__Collected data__
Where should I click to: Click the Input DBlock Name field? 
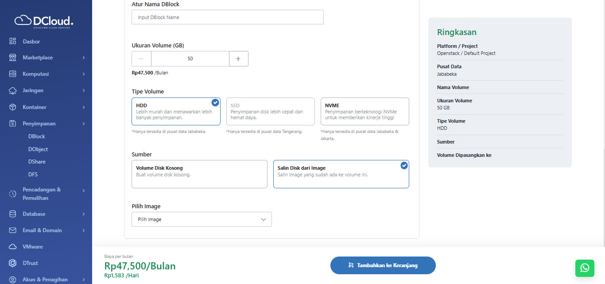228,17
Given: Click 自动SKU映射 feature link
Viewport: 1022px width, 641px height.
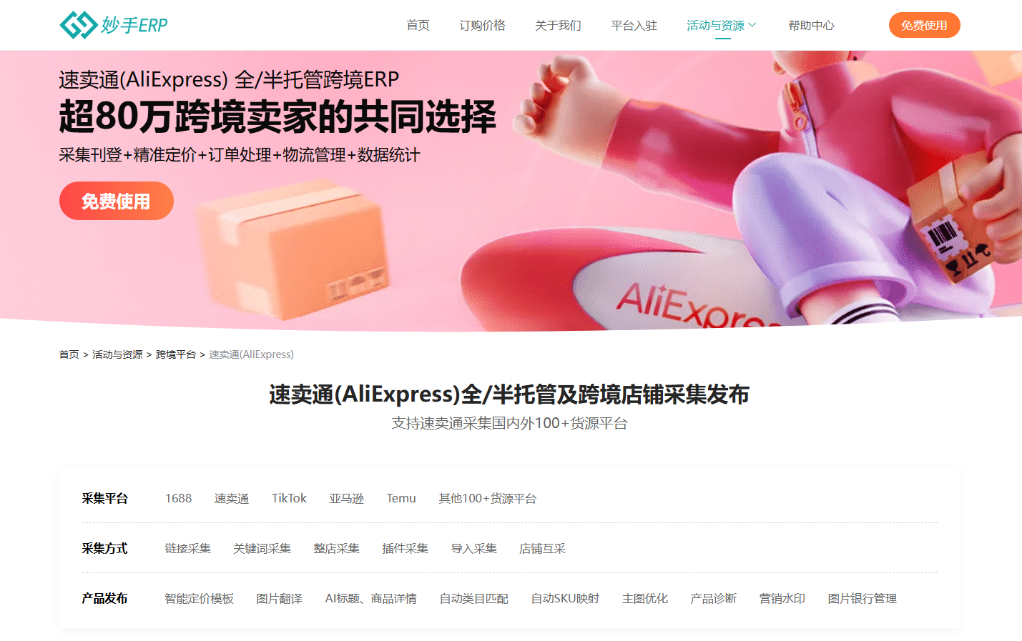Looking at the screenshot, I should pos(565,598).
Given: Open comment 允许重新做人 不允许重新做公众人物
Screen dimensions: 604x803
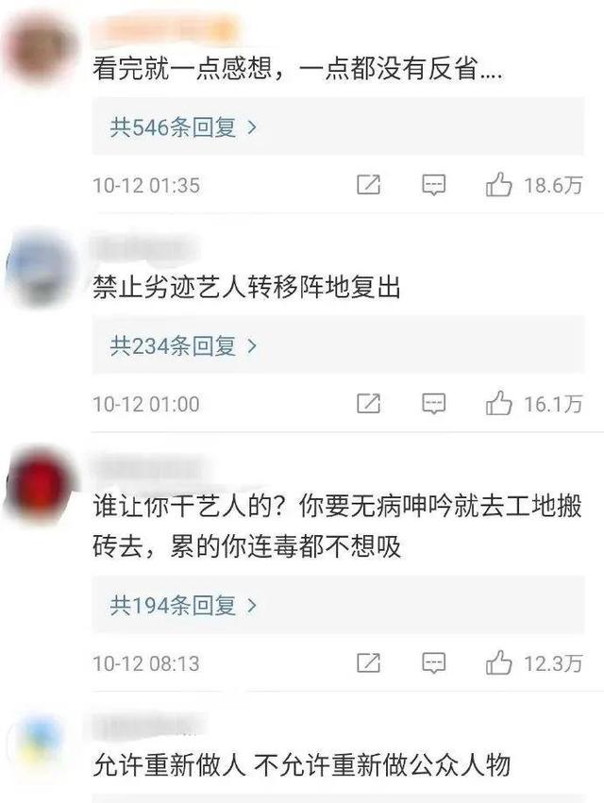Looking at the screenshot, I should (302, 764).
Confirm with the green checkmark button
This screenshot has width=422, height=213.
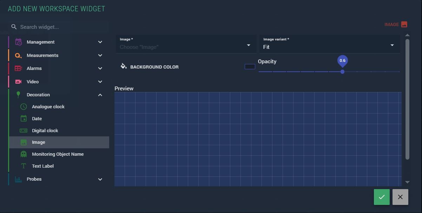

__What you are asked to do__
Reproduce the data word for word; no pictures.

__Response to this exercise__
Where should I click to: Click the Input DBlock Name field? 
228,17
Given: Click 自动SKU映射 feature link
Viewport: 1022px width, 641px height.
Looking at the screenshot, I should pos(565,598).
Given: Open comment 允许重新做人 不允许重新做公众人物
Screen dimensions: 604x803
Looking at the screenshot, I should (302, 764).
Confirm with the green checkmark button
This screenshot has width=422, height=213.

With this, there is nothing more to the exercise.